= What the task asks =
Change "Note Type" to "Field Type" in the listing, from its first line through the line with "tap(71, 12)", and write those lines out again with nothing else altered.

Saved data entries:
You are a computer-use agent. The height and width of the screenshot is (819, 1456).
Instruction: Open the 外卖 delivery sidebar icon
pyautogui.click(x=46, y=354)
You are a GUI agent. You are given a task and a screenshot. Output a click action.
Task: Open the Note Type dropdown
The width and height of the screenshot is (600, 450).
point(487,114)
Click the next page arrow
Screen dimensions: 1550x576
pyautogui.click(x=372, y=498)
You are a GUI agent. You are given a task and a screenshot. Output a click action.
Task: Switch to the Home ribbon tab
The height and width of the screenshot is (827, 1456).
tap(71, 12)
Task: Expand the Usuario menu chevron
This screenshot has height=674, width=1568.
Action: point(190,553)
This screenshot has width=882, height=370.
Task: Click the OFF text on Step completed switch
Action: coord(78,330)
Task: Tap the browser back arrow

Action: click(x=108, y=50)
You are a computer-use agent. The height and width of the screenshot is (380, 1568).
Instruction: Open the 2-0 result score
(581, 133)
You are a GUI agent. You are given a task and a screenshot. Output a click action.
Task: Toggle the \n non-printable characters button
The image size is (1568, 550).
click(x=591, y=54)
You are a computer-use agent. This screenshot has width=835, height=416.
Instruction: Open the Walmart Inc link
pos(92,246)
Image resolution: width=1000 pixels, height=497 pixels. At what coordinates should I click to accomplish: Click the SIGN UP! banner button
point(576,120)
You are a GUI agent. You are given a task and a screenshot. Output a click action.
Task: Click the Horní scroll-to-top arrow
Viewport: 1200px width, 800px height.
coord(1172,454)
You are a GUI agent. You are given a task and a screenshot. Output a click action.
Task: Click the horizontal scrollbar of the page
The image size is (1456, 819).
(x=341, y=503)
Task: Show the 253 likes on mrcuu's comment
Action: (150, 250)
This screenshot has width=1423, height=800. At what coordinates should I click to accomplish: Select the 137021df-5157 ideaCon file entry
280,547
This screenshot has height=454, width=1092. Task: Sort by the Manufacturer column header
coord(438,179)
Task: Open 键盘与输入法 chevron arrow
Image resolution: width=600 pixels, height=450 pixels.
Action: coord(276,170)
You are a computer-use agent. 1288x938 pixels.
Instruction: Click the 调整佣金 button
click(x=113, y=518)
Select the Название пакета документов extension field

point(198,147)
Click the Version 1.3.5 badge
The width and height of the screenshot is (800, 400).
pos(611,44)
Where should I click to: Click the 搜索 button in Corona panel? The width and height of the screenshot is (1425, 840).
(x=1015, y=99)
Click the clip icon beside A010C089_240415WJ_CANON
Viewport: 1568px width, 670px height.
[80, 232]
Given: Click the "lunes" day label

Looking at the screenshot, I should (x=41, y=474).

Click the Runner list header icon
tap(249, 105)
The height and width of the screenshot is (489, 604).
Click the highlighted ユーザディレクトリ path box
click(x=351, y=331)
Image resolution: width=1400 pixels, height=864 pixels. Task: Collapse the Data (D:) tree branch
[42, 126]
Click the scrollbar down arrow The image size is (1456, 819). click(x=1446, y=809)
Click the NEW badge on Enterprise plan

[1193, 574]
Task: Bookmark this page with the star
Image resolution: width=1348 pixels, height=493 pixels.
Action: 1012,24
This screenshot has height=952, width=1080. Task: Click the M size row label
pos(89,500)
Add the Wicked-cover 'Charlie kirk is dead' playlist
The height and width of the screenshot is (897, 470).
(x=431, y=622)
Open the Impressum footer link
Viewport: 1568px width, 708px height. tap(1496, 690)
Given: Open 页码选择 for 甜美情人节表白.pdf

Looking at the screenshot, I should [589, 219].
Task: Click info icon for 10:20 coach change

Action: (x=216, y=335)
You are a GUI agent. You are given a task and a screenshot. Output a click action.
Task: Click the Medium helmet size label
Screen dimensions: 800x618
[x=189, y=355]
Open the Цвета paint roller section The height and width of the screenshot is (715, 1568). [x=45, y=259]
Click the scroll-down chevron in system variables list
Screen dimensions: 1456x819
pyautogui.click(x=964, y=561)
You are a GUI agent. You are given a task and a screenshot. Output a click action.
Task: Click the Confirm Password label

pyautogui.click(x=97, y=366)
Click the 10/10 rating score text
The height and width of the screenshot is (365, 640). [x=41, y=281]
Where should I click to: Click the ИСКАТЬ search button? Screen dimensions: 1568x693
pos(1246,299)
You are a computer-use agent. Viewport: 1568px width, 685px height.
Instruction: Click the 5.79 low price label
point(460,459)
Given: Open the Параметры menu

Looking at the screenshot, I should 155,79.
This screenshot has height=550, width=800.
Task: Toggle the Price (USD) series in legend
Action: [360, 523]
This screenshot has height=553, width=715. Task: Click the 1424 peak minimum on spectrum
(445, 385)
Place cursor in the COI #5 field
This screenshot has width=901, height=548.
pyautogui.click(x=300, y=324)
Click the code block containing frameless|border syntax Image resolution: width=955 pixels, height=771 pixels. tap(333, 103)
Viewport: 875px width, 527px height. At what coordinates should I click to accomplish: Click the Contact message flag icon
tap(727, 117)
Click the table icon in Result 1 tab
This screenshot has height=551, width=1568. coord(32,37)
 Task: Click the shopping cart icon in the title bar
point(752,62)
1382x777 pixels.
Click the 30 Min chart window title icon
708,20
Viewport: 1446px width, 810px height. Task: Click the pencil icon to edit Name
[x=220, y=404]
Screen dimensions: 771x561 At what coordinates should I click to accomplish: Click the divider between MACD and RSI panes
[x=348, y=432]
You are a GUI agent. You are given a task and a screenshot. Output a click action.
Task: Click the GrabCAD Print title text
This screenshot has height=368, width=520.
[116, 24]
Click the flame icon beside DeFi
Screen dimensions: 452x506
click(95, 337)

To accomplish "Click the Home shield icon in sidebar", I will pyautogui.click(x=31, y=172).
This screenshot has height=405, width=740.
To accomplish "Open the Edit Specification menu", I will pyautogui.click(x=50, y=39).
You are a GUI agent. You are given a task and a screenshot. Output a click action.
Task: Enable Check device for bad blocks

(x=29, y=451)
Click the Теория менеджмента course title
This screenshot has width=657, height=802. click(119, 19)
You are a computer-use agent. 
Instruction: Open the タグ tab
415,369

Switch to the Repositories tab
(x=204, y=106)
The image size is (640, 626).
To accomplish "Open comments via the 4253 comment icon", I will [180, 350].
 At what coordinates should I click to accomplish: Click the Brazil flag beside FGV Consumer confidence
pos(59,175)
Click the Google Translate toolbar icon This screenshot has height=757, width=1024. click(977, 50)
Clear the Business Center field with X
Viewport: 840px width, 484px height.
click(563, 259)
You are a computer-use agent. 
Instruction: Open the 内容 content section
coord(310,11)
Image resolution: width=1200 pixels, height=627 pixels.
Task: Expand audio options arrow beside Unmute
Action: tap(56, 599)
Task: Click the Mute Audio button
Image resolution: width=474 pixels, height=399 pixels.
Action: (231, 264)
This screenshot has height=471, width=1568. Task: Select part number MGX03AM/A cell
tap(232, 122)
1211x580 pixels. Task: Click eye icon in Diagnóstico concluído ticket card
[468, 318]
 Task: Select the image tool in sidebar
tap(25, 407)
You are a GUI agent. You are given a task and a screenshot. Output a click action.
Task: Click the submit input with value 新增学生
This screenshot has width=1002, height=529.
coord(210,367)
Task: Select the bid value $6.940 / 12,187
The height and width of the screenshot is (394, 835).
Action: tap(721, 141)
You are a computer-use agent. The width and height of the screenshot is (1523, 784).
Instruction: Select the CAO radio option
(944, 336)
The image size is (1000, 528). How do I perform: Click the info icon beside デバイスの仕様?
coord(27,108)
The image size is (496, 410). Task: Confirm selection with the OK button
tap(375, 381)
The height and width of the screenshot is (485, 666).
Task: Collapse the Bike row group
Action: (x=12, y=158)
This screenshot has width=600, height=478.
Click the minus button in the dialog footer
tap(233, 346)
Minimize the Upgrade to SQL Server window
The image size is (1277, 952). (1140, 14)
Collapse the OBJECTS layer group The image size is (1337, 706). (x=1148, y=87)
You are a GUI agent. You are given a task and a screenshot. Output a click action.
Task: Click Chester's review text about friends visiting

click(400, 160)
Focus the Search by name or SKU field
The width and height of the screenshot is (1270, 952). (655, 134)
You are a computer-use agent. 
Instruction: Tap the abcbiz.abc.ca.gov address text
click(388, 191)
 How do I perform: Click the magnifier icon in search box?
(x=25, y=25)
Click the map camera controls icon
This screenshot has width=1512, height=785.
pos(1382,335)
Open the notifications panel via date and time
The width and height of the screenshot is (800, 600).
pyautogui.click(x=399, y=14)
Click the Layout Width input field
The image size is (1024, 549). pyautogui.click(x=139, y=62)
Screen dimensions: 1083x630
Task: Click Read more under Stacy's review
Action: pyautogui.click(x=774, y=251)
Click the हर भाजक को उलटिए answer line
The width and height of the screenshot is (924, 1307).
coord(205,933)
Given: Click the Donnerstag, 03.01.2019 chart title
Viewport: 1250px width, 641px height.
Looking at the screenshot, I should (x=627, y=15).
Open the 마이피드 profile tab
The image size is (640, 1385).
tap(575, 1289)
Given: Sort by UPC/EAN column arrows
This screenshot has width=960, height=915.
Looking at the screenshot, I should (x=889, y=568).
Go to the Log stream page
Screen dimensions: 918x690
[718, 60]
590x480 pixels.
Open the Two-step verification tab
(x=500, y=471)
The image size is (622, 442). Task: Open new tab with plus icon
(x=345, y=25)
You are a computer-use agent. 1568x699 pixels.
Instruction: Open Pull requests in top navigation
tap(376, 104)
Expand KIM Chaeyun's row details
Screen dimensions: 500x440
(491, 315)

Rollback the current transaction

= Output of the task =
You are a computer-use agent. The height and width of the screenshot is (819, 1456).
Instruction: Open the 外卖 delivery sidebar icon
pyautogui.click(x=46, y=354)
You are a GUI agent. You are given a task and a screenshot. Output a click action.
Task: Open the Field Type dropdown
The width and height of the screenshot is (600, 450).
point(487,114)
Click the next page arrow
Screen dimensions: 1550x576
pyautogui.click(x=372, y=498)
You are a GUI agent. You are given a task and a screenshot. Output a click action.
Task: Switch to the Home ribbon tab
The height and width of the screenshot is (827, 1456).
tap(71, 12)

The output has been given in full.